Even before there was a national attention to environmental issues, the town of Weston was caring for its natural resources. In response to a 1966 Planning and Zoning Commission survey, the majority of town residents stated an appreciation for the town’s “rural character”.
Through the generosity of Katharine Ordway of Weston, an heir to the 3M fortune, starting in 1966 and continuing for the following two years, the entire 1,756 acres of land was donated to the Nature Conservancy. Formally known as the Lucius Pond Ordway Preserve in memory of her father, it is more colloquially known as Devil’s Den. This huge tract of land guaranteed that much or the northern portion of Weston would remain without buildings or human habitation.
Located primarily in Weston, Devil’s Den Preserves is the largest tract of protected land in densely developed Fairfield County. It is also of historical significance; archaeological evidence indicates human use of the area, mostly for hunting, as long as 5,000 years ago.

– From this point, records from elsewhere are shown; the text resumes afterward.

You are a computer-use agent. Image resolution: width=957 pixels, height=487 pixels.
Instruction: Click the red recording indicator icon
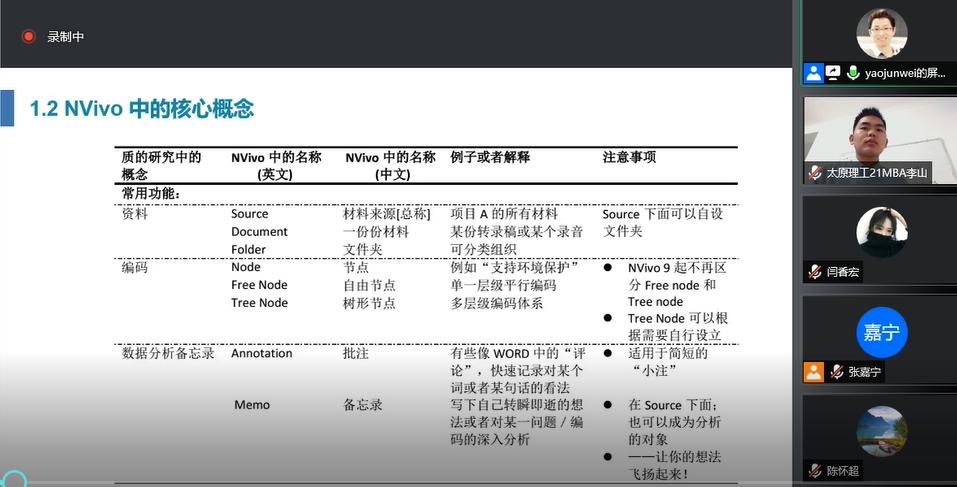coord(29,37)
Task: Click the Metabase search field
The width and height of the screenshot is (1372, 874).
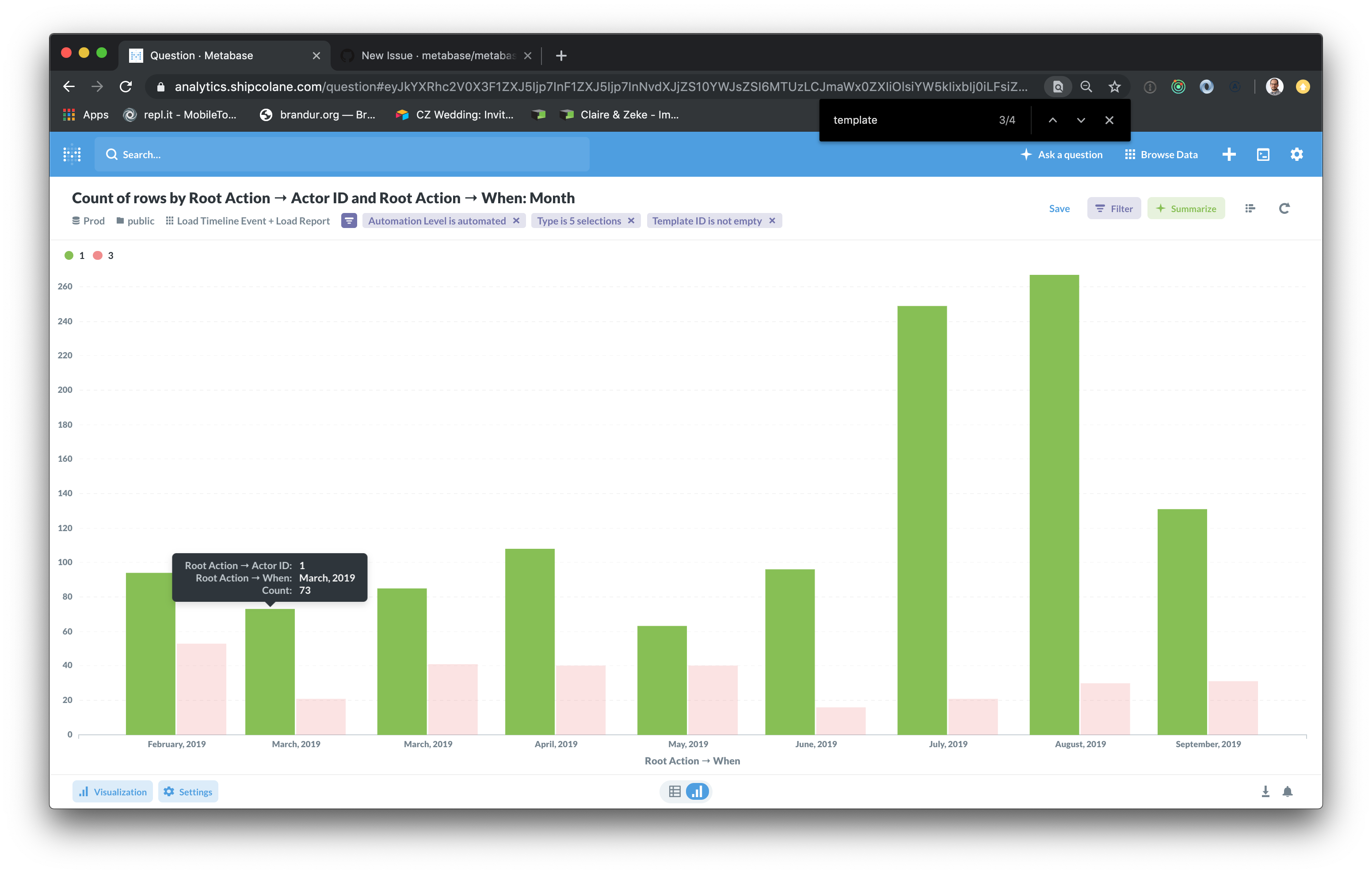Action: coord(342,154)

The remains of an up-and-down sawmill below Godfrey Pond testify to the importance of the lumbering that dovetailed with charcoal burning. The production of charcoal was an important commercial activity in the 1800s and marks dozens of sites. Local legend has it that it was so named by 19th century charcoal makers working in this hilly, rocky area who would say that a hoof-like mark in a particular boulder was the footprint of the devil.